EXERCISE MATERIALS Block Start

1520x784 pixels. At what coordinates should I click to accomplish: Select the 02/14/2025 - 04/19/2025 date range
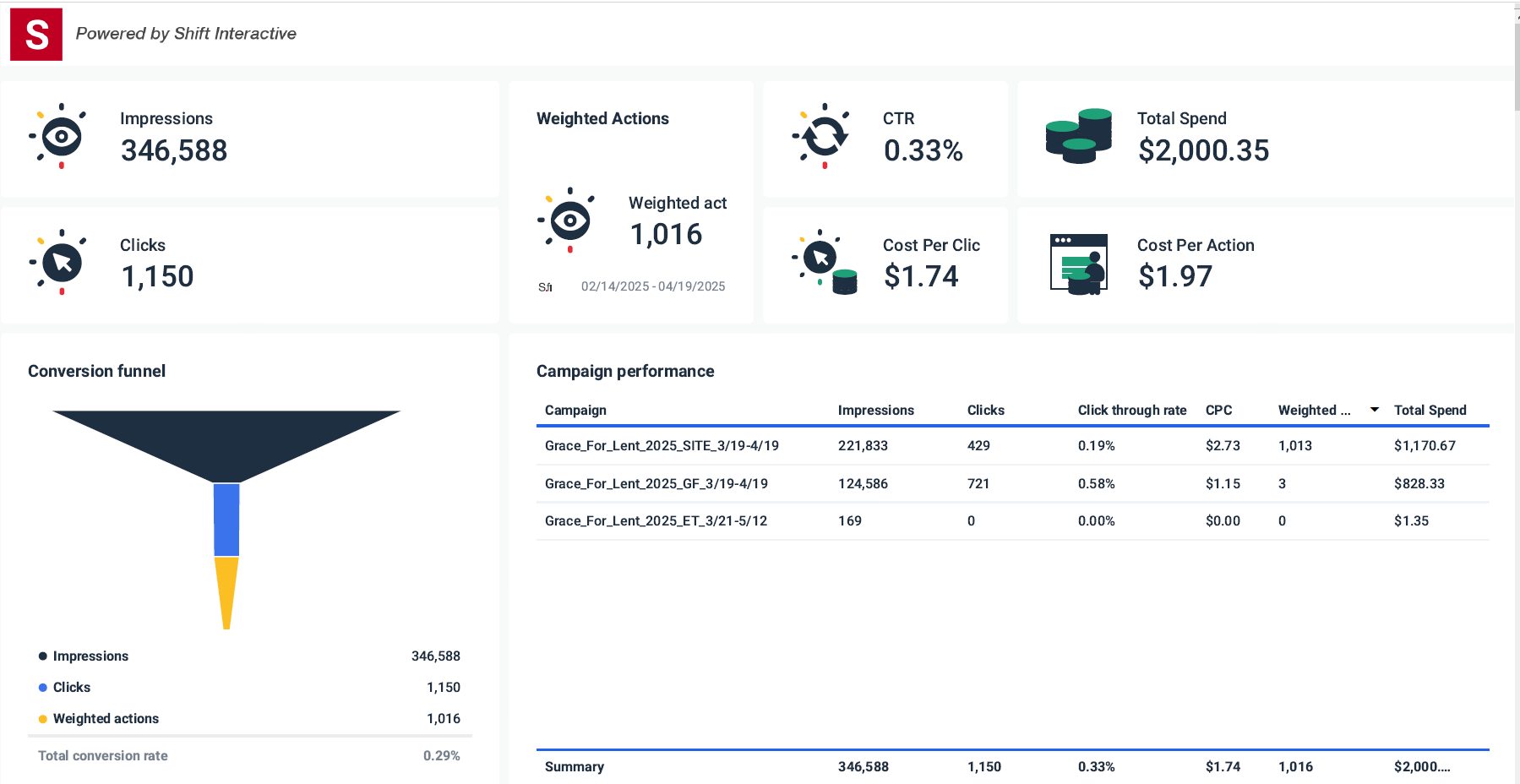(653, 286)
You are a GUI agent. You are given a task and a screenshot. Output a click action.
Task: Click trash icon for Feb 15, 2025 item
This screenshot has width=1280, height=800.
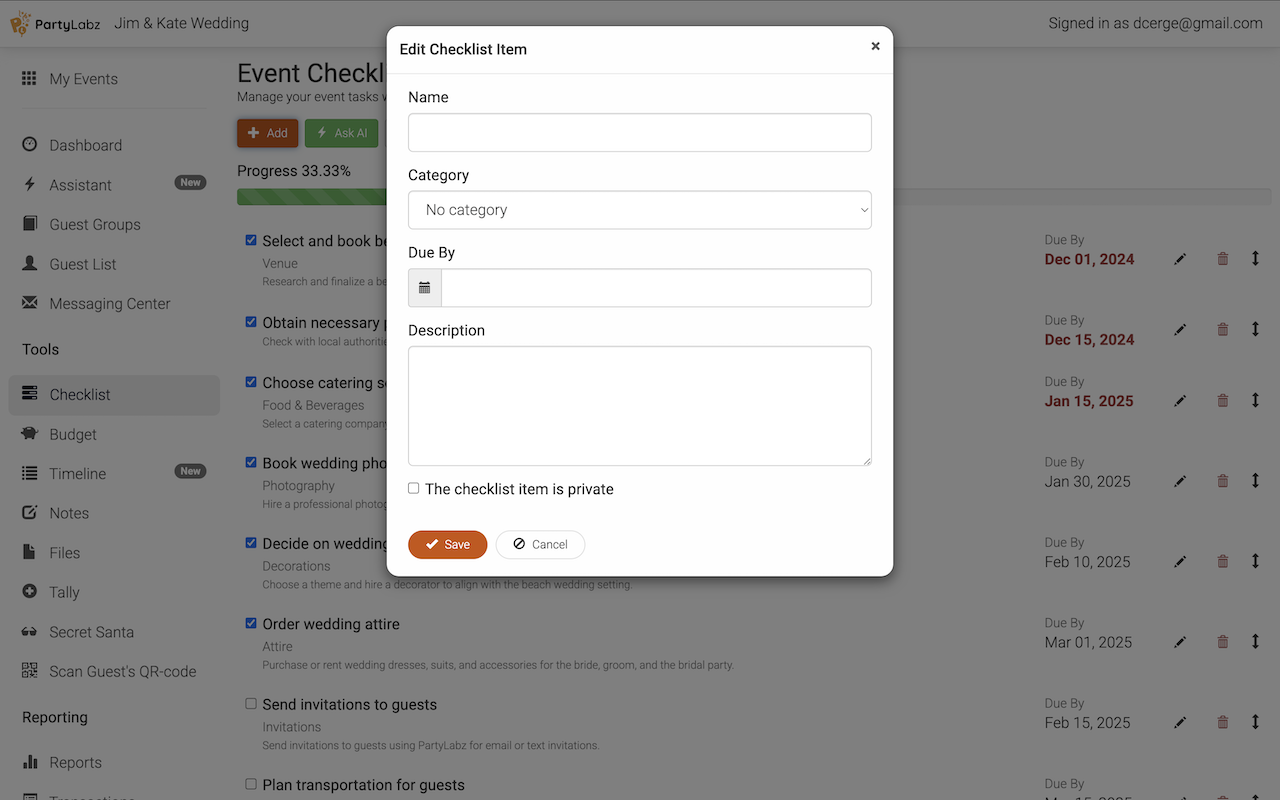(x=1222, y=722)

EXERCISE MATERIALS Block End

WHAT TO DO. Give the entries above again word for word, without any pictures.

REPLY.
1520x784 pixels. At what coordinates should I click to accomplish: Select the 02/14/2025 - 04/19/2025 date range
(653, 286)
You are a GUI agent. You are given a task and a screenshot. Output a click action.
Task: Click trash icon for Feb 15, 2025 item
This screenshot has width=1280, height=800.
(x=1222, y=722)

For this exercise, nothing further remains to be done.